* [Stored records]

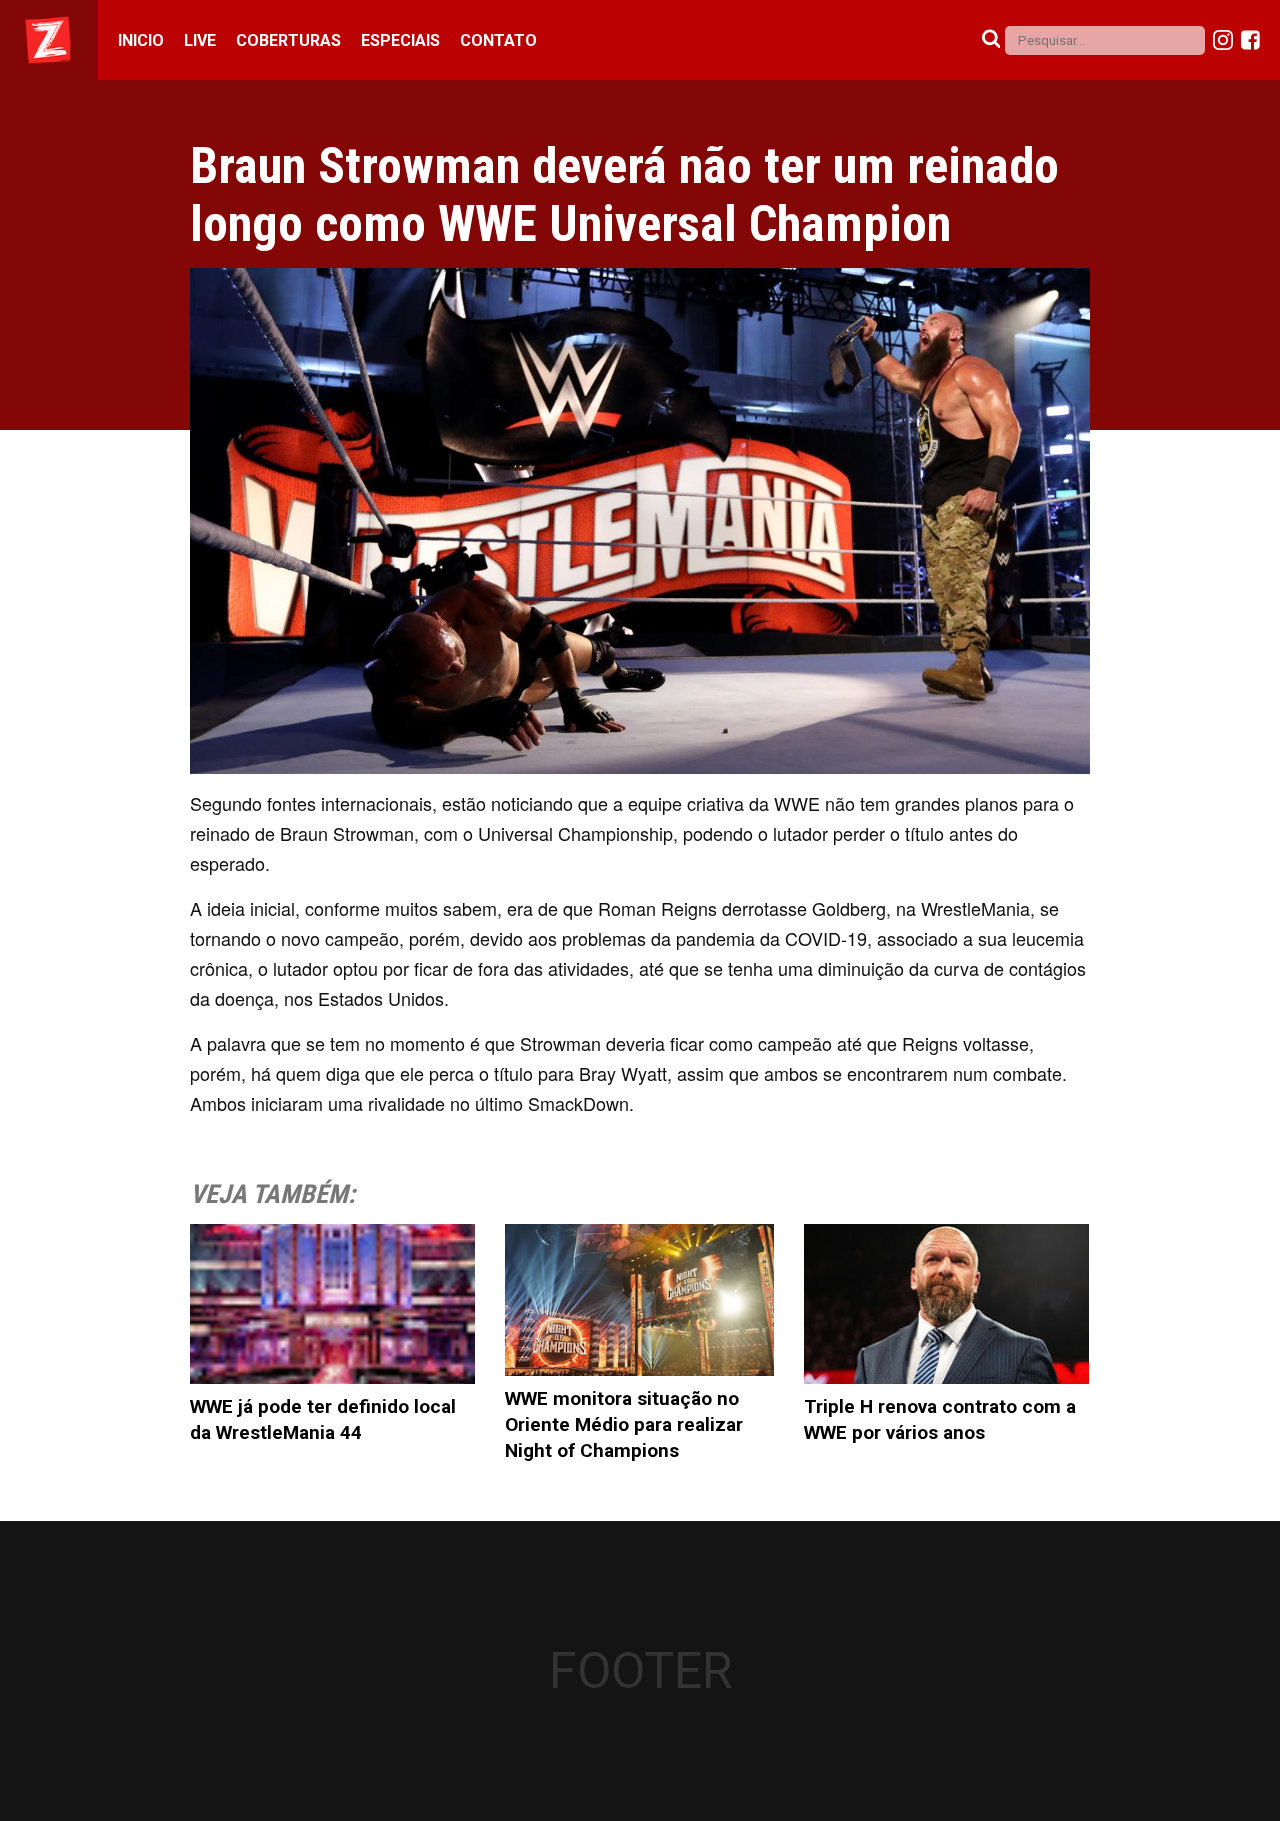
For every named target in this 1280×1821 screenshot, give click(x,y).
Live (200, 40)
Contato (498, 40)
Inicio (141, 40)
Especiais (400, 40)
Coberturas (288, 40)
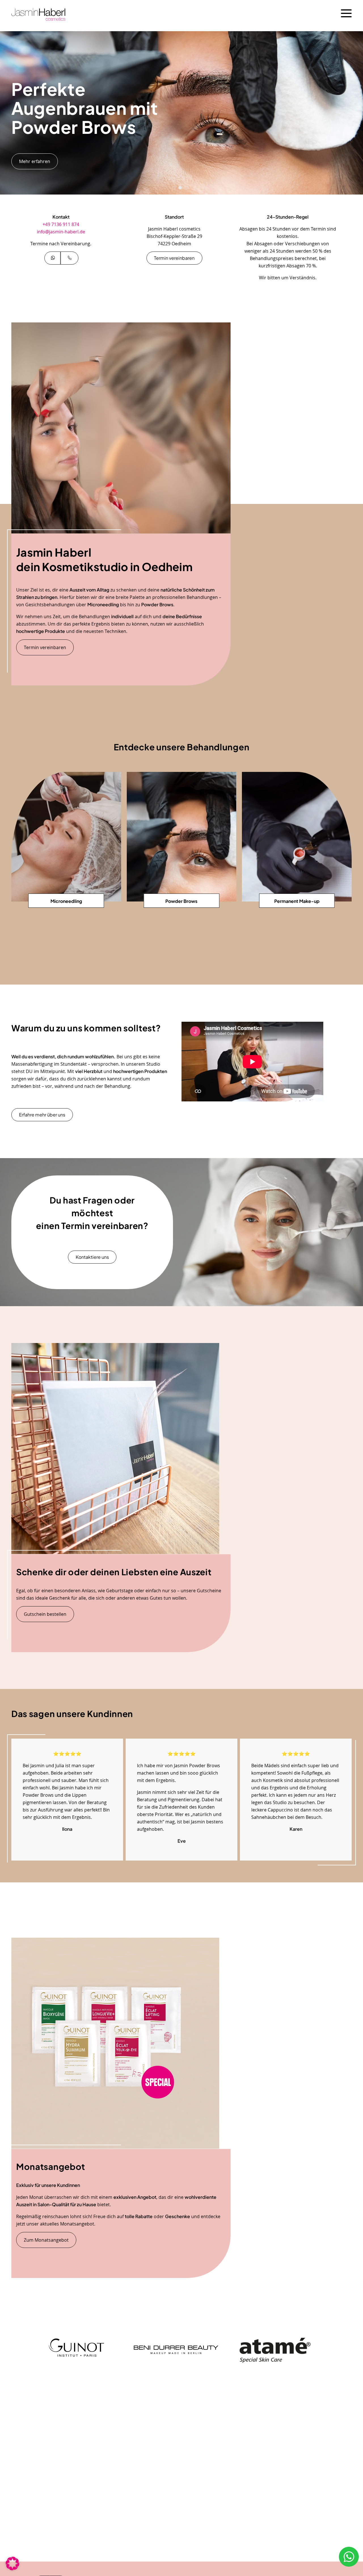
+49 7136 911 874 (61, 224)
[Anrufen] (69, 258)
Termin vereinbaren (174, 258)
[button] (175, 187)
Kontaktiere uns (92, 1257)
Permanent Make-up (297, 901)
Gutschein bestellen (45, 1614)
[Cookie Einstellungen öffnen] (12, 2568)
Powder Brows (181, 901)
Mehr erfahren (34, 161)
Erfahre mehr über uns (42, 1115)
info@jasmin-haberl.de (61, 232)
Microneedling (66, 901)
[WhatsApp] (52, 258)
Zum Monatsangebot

* [Task description] Output the data exactly. Pictures don't belong in the result.

* [Output of the task]
For every named target in this 1280×1821 screenshot, give click(x,y).
Live (200, 40)
Contato (498, 40)
Inicio (141, 40)
Especiais (400, 40)
Coberturas (288, 40)
+49 7136 911 874 (61, 224)
[Anrufen] (69, 258)
Termin vereinbaren (174, 258)
[button] (175, 187)
Kontaktiere uns (92, 1257)
Permanent Make-up (297, 901)
Gutschein bestellen (45, 1614)
[Cookie Einstellungen öffnen] (12, 2568)
Powder Brows (181, 901)
Mehr erfahren (34, 161)
Erfahre mehr über uns (42, 1115)
info@jasmin-haberl.de (61, 232)
Microneedling (66, 901)
[WhatsApp] (52, 258)
Zum Monatsangebot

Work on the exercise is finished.